§ **Directions**
Gather all lines in the entries that include the word "agent".

§ **Raw data**
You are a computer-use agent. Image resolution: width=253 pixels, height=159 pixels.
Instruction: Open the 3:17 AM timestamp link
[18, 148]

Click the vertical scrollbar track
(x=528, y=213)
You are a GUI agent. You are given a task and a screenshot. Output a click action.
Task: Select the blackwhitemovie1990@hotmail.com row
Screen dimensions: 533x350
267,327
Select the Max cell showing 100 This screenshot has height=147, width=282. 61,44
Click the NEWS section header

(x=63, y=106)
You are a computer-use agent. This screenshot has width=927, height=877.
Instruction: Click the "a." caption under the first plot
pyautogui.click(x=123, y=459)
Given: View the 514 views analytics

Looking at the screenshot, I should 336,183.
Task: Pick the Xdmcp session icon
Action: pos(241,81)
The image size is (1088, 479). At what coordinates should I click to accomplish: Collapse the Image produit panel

§ **Written reply**
You are a computer-use agent. Image resolution: width=253 pixels, height=159 pixels.
You are a GUI agent. You are given a task and a screenshot. Output a click action.
You are a computer-use agent. This screenshot has width=927, height=877.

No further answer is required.